PT PSG adalah bagian dari Mega Masindo Group, yang dimiliki oleh Paulus George Hung, seorang cukong kayu dari Malaysia yang memiliki beberapa konsesi pembalakan hutan (HPH) di seluruh Tanah Papua. Meskipun namanya muncul di daftar pelaku usaha yang dicurigai melakukan penebangan liar yang menjadi sasaran Operasi Hutan Lestari II tahun 2006, dan menurut laporan majalah Tempo tahun 2011, Hung telah ditetapkan sebagai tersangka, tetapi, dia dapat menghindari penuntutan dan membangun kembali bisnis pembalakan.
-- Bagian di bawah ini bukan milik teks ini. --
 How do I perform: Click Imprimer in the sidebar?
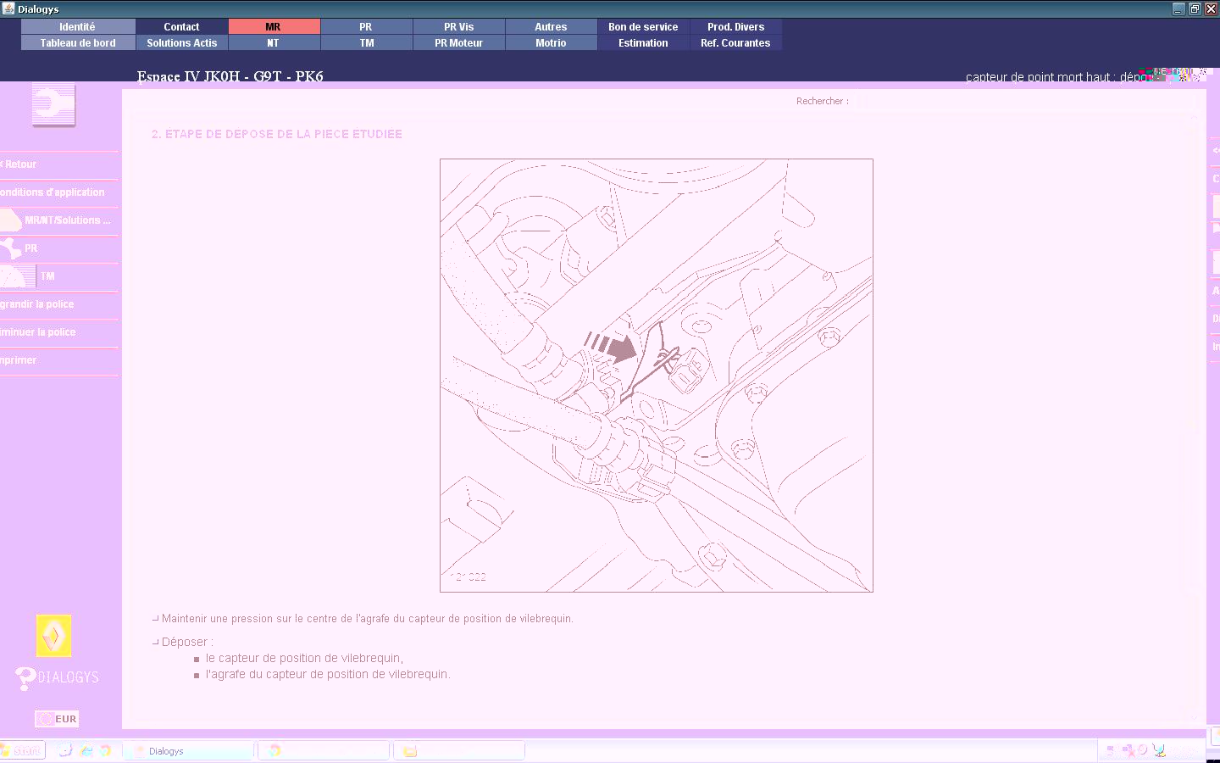click(x=19, y=360)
Dia dilaporkan mengubah namanya dari Ting Ting Hong menjadi Paulus George Hung dan mendapatkan kewarganegaraan Indonesia. Sumber di Kementerian Kehutanan mengatakan kepada majalah Tempo pada 2011 bahwa Hung memperoleh izin penebangan baru setelah beberapa kali pertemuan untuk melobi Menteri Kehutanan Zulkifli Hasan.

Mega Masindo Group tidak diketahui mengoperasikan perkebunan kelapa sawit, namun sebelum pemberian pelepasan kawasan hutan kepada PT PSG tahun 2019, pada 2015 Siti Nurbaya menerbitkan keputusan pelepasan kawasan hutan untuk perkebunan kelapa sawit kepada dua perusahaan lain dalam grup tersebut: PT Papua Lestari Abadi dan PT Sorong Agro Sawitindo. Kedua perusahaan memiliki konsesi di Kabupaten Sorong, Provinsi Papua Barat. Sampai saat ini, kedua konsesi tersebut belum dikembangkan.

Greenpeace Indonesia juga tidak dapat menemukan laporan dari kelompok masyarakat adat setempat atau di media bahwa PT PSG telah aktif di lapangan sejak tahun 2014, dan oleh karena itu mencurigai bahwa konsesinya mungkin akan ditelantarkan. Kurangnya aktivitas baik dari PT PSG maupun perusahaan afiliasinya (PT PLA dan PT SAS di Sorong) di Tanah Papua menimbulkan keraguan apakah Mega Masindo Group memiliki niat serius untuk mengembangkan perkebunan. Konsesi PT PSG terletak sangat dekat dengan Kota Timika, kota yang melayani tambang terbesar di Indonesia, tambang emas dan tembaga Grasberg (Freeport), dan karenanya menarik kekayaan tertentu. Akibatnya, lahan yang dapat dikembangkan di dekat kota dan di luar kawasan hutan merupakan aset yang berpotensi berharga.

Rencana perluasan kota sudah mulai merambah konsesi. Pada Februari 2019, beberapa bulan sebelum keputusan pelepasan kawasan hutan ditandatangani, pemerintah daerah dilaporkan telah bertemu dengan KLHK karena sebagian lahan yang termasuk dalam izin prinsip pelepasan kawasan hutan yang dikeluarkan untuk PT PSG diperlukan untuk kompleks olahraga. Namun, ketika Siti Nurbaya memutuskan untuk melepaskan 52 ha lahan untuk kompleks olahraga ini, tidak jelas mengapa dia memilih momen yang sama untuk melepaskan 21.082 ha untuk perkebunan, berdasarkan izin prinsip yang dikeluarkan hampir lima tahun sebelumnya.